Mendengar hal tersebut, Echidona membelalakkan matanya kaget.
Dan melihat reaksi Echidona, Subaru dengan cepat mengalihkan pandangannya, mencaci dirinya sendiri karena terkesan mencari keuntungan.
Apa yang dia katakan barusan adalah jelas-jelas untuk menjilat Echidona. Memang sebagian dari kata-kata itu adalah tulus, tapi itu tidak akan mengubah fakta kalau Subaru sedang mencoba tidak membuat kesan buruk terhadap Penyihir yang membantunya.
Dan lagi, hal itu pasti sudah terlihat jelas oleh Penyihir berpengalaman ini.
"Tidak, itu tidak akan berhasil! Meski kau mencoba menipuku dengan kata-kata manismu, aku tidak akan membiarkan diriku tertipu! Ingin teh dan kue lagi?"
"Bilang begitu sambil terlihat ceria itu sama sekali tidak meyakinkan! Kenapa rutemu mudah sekali ya? Ini seperti level gadis yang sangat kesepian!"
Jika Echidona terpengaruh oleh sanjungan semacam itu, maka Subaru benar-benar harus mengkhawatirkan masa depan Penyihir ini.
Tapi, walaupun dia sudah tahu kalau Echidona tidak akan terpengaruh... hal itu tetap meninggalkan rasa sakit di dadanya.
"Kurasa aku harus menolak cairan tubuh dan apapun yang kau taruh di dalam kue itu."
"Aku tidak menaruh rambutku atau semacamnya ke kue itu kok?"
"Bagaimana bisa aku tidak meragukan setiap pernyataan yang kau buat setelah semua yang terjadi?"
Subaru sudah memutuskan kalau dia tidak akan memakan apapun dari sini lagi.
Melihat Subaru memberinya tatapan curiga, Echidona pun tersenyum kecut. Kemudian, dia membalas tatapan Subaru dengan mata seolah tahu segalanya.
Entah kenapa, terkadang Subaru merasa kalau mata itu terasa sangat mengkhawatirkan.

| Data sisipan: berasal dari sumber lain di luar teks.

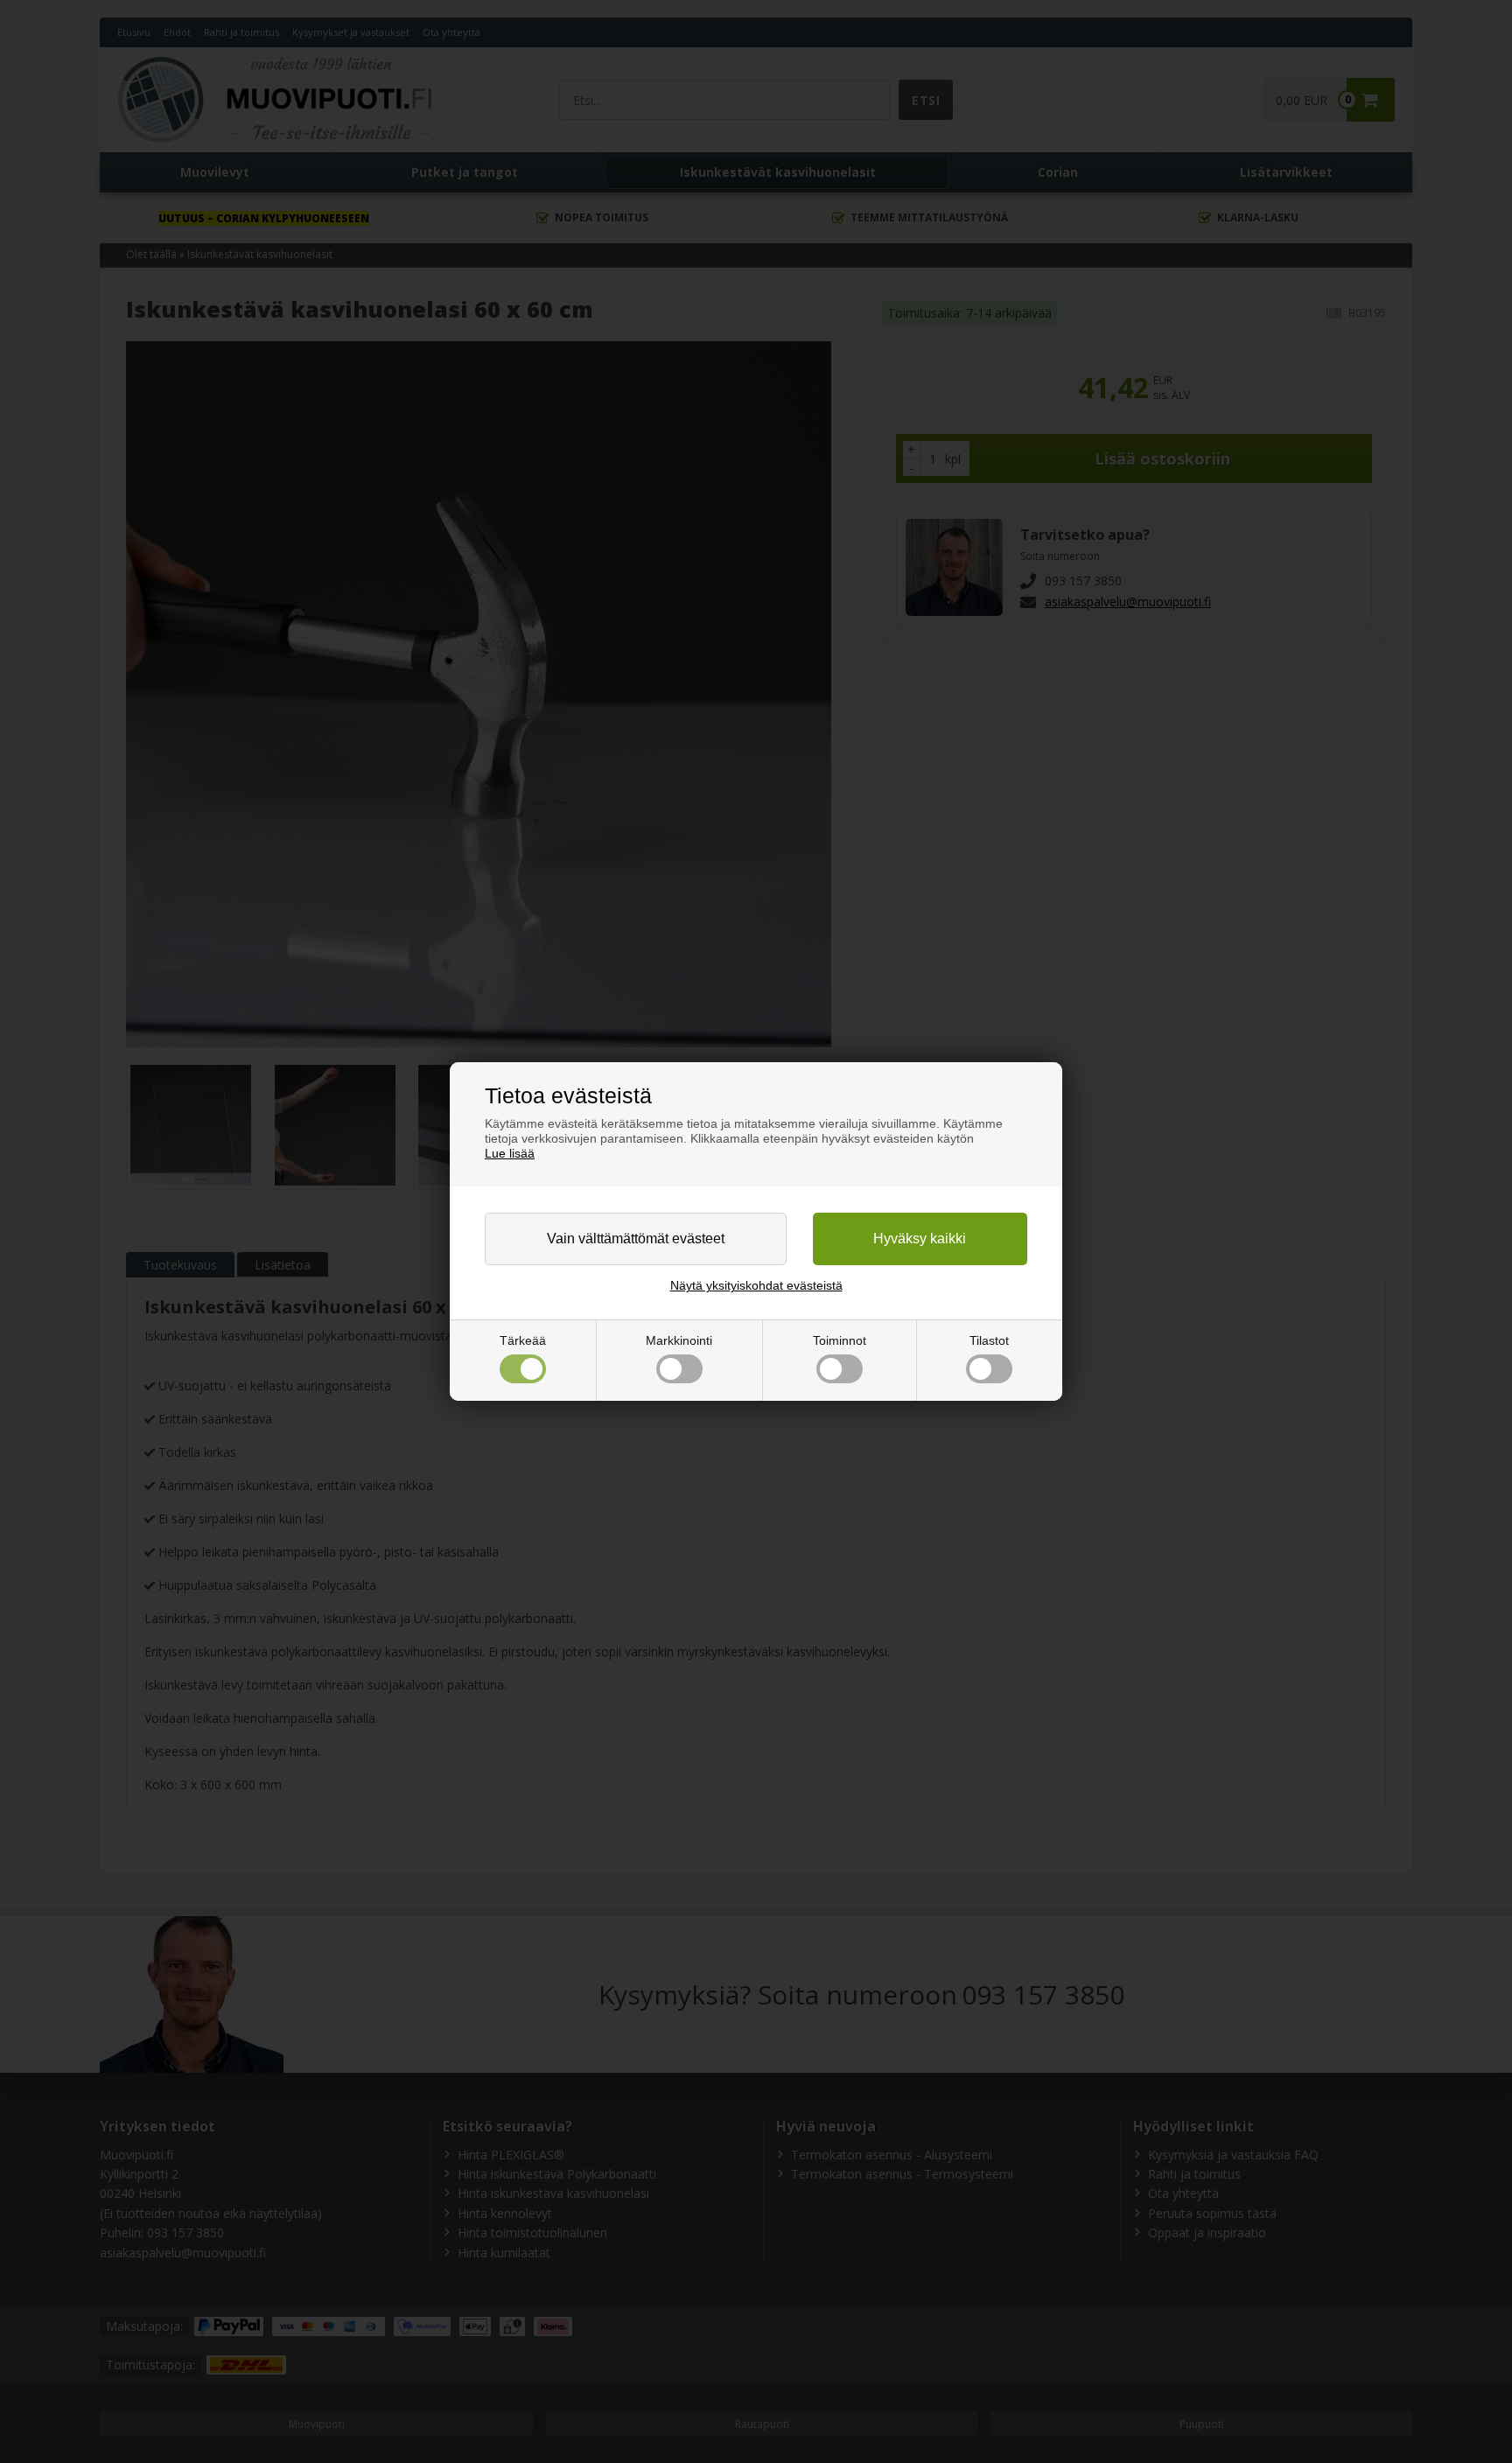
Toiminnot (839, 1340)
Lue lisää (510, 1153)
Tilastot (989, 1340)
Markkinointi (679, 1340)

"Aku tidak suka dengan tatapan yang terasa seolah bisa melihat diriku sepenuhnya itu."
"Jika aku bisa tahu segala tentangmu hanya dengan melihat saja, maka aku tidak keberatan melihatmu sampai terbakar menjadi arang... tapi ngomong-ngomong, kau sadar atau tidak ya?"
"Sadar soal apa?"
"Yaah, dalam imajinasiku yang sempit dan kikuk, apa yang kau lalui barusan seharusnya adalah pengalaman yang mengejutkan bagi kebanyakan manusia. Terdorong oleh rasa lapar sampai membuatmu memakan tubuhmu sendiri adalah hal yang tidak wajar, kan?"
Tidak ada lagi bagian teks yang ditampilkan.